#### OBJETIVOS
A. Imprime el fragmento del texto sobre las Mayas comprendido entre "Las Mayas eran" y "el año siguiente.", ambos incluidos.
B. En las filas, edita las líneas que van desde la que contiene "Open the Find navigator magnifying glass" hasta la que contiene "Action: [540, 619]", ambas incluidas, cambiando "blue" por "green" y sin alterar nada más. Devuelve solo esas líneas.

#### TEXTO PROPORCIONADO
Las Mayas eran una tradición en la ciudad y aparecían por todos los rincones. Nadie se sustraía al encanto infantil de las Mayas. Se acababa el mes y se acababan las Mayas hasta el año siguiente.

La infeliz llegada del euro desplazó la peseta y desplazó también la arraigada tradición de la Maya. No hizo falta esta vez aquel bando municipal que a principios de siglo decretaba la “terminante prohibición de pedir limosna en la vía pública con ocasión de la Cruz de Mayo”. Ni siquiera la iniciativa, esta más cercana en el tiempo, de algunos sectores de la sociedad almeriense que exigían al ayuntamiento medidas para terminar con “semejantes mamarrachadas”.

#### FILAS DEL EJERCICIO
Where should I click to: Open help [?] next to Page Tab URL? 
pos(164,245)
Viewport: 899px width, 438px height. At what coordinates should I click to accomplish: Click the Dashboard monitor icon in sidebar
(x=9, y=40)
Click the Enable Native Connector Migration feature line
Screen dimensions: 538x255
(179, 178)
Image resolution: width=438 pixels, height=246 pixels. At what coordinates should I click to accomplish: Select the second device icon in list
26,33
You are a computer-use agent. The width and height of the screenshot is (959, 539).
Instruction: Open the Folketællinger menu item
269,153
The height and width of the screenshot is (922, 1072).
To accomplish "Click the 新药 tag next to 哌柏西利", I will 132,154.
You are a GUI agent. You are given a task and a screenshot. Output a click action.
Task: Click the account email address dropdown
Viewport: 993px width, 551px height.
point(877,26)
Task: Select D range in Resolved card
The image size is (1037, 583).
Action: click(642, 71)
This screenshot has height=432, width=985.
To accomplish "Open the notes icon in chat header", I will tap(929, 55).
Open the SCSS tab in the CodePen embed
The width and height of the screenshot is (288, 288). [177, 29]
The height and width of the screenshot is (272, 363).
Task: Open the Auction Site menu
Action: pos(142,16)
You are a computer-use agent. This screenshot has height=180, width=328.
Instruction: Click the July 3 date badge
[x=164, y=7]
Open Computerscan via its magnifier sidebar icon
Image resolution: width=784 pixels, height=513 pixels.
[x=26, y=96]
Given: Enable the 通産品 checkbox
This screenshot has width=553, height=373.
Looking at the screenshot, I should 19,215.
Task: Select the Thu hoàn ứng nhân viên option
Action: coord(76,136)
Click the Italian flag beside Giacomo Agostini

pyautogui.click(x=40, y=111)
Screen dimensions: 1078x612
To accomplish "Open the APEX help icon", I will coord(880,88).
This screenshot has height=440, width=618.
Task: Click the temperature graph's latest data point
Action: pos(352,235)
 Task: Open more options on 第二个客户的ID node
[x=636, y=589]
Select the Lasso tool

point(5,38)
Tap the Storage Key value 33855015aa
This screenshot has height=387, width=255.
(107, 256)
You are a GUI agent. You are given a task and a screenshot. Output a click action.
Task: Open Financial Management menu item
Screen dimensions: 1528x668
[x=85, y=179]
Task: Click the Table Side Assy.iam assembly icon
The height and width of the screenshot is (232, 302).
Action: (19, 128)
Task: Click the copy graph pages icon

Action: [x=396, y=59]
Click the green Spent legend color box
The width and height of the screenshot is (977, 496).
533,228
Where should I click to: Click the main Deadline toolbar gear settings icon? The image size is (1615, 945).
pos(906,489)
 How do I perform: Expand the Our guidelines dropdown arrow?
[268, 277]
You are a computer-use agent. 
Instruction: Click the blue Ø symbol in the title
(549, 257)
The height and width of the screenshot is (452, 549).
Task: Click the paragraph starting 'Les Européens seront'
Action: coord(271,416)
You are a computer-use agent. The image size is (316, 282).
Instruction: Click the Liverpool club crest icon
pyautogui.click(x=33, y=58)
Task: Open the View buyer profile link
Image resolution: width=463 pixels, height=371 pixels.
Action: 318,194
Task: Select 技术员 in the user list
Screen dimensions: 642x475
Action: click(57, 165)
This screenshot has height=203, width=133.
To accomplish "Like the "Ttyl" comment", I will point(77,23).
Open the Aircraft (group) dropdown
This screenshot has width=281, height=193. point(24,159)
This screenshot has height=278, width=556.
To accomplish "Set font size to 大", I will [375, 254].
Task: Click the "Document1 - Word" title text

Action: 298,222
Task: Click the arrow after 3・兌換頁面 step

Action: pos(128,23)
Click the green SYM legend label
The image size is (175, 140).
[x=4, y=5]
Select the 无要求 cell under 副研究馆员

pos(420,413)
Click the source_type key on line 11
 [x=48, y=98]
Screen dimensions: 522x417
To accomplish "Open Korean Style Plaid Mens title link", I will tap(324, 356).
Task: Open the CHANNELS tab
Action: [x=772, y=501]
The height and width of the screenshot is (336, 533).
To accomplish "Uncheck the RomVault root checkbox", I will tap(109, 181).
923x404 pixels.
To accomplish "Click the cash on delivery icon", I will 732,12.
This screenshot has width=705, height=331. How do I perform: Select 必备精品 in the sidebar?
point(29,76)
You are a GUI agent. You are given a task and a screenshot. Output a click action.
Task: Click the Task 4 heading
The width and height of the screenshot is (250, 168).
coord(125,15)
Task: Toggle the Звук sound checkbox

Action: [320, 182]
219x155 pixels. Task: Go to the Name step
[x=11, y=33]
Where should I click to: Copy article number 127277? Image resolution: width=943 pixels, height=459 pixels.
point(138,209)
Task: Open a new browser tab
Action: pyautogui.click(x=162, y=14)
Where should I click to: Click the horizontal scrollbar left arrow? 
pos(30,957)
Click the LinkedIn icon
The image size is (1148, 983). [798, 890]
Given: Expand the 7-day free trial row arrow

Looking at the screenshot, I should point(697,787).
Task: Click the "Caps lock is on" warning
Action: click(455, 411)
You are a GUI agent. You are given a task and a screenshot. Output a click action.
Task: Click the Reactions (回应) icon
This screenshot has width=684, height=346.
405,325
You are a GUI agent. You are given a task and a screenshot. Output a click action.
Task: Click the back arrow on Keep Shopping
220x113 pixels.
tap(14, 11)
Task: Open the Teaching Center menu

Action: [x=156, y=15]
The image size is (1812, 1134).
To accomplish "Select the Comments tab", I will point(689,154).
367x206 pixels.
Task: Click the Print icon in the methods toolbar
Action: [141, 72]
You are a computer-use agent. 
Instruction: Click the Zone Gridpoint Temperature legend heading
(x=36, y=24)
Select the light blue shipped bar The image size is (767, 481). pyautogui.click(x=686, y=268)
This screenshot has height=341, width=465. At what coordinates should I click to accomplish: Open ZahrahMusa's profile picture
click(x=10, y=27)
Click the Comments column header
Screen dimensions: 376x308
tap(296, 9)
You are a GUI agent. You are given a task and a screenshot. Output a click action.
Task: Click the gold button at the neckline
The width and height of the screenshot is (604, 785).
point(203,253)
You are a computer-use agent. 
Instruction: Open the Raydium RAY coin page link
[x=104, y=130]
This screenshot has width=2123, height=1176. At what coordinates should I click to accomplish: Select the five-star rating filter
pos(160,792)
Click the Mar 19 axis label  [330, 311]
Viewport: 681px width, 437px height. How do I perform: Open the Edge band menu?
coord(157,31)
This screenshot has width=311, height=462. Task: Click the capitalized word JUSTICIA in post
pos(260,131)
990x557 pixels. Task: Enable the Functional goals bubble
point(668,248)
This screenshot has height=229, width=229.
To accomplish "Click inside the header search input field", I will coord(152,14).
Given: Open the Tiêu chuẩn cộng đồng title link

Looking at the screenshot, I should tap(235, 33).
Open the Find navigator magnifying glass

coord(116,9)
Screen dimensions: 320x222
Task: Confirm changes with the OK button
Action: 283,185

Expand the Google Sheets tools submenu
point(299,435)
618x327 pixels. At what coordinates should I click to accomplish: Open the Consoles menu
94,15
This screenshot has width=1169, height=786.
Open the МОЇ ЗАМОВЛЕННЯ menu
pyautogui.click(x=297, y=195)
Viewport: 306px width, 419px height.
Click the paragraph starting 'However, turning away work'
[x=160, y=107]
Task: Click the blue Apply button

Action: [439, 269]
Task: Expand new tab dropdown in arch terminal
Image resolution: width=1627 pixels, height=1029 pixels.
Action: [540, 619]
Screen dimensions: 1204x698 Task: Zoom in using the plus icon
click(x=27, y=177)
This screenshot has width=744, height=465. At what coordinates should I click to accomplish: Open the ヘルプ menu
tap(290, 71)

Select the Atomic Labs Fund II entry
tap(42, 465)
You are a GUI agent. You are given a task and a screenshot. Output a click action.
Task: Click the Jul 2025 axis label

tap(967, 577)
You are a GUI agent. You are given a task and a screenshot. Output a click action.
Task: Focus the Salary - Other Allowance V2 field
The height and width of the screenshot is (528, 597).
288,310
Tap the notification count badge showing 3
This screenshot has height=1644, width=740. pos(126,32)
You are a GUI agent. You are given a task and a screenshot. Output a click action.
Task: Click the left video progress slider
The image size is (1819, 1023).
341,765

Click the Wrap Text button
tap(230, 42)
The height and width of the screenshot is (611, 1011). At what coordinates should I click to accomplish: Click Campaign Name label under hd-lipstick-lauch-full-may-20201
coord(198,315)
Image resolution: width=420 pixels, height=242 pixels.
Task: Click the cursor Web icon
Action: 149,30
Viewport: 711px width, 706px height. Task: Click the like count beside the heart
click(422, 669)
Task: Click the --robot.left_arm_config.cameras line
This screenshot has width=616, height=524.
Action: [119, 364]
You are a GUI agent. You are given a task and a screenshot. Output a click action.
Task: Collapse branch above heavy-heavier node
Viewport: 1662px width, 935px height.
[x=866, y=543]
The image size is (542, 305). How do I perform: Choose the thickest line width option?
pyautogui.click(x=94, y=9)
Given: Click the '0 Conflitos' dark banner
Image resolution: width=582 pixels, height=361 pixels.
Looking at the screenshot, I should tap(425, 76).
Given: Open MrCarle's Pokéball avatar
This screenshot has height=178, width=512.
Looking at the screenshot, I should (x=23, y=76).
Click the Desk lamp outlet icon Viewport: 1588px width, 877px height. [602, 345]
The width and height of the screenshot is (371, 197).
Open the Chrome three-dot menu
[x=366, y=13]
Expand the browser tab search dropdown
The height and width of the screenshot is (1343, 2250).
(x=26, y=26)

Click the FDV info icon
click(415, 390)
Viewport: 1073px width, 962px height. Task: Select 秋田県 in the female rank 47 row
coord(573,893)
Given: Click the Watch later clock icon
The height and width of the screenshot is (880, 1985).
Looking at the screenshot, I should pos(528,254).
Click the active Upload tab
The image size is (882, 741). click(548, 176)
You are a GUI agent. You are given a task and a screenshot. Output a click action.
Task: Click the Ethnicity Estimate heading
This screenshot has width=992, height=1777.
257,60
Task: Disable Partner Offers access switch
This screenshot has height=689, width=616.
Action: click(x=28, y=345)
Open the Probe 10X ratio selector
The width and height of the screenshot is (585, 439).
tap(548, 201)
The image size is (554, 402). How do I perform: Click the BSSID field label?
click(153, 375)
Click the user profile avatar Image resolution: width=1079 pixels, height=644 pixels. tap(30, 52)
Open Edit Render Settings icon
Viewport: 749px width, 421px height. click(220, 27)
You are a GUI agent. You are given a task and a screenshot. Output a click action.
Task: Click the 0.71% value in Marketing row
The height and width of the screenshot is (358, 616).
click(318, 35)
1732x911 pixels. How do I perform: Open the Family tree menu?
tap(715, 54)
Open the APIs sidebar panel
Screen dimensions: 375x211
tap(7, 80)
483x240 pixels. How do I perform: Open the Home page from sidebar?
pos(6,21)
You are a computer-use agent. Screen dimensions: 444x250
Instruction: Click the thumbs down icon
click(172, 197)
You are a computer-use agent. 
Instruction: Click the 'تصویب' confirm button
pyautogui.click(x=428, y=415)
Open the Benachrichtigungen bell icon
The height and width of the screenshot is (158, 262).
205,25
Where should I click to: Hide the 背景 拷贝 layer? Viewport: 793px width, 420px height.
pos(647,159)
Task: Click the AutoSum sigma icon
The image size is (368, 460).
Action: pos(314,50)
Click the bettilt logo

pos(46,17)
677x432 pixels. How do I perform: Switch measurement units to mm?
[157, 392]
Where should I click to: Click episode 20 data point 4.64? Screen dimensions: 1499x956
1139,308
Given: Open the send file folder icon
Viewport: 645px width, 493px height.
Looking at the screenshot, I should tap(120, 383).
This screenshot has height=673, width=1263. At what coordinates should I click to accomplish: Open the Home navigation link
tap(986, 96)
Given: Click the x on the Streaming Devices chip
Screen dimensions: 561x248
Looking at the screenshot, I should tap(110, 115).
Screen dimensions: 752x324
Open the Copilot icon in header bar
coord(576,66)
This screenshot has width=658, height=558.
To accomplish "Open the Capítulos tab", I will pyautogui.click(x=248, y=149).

#### SOLUCIONES
A.
Las Mayas eran una tradición en la ciudad y aparecían por todos los rincones. Nadie se sustraía al encanto infantil de las Mayas. Se acababa el mes y se acababan las Mayas hasta el año siguiente.

B.
Open the Find navigator magnifying glass

coord(116,9)
Screen dimensions: 320x222
Task: Confirm changes with the OK button
Action: 283,185

Expand the Google Sheets tools submenu
point(299,435)
618x327 pixels. At what coordinates should I click to accomplish: Open the Consoles menu
94,15
This screenshot has width=1169, height=786.
Open the МОЇ ЗАМОВЛЕННЯ menu
pyautogui.click(x=297, y=195)
Viewport: 306px width, 419px height.
Click the paragraph starting 'However, turning away work'
[x=160, y=107]
Task: Click the green Apply button

Action: [439, 269]
Task: Expand new tab dropdown in arch terminal
Image resolution: width=1627 pixels, height=1029 pixels.
Action: [540, 619]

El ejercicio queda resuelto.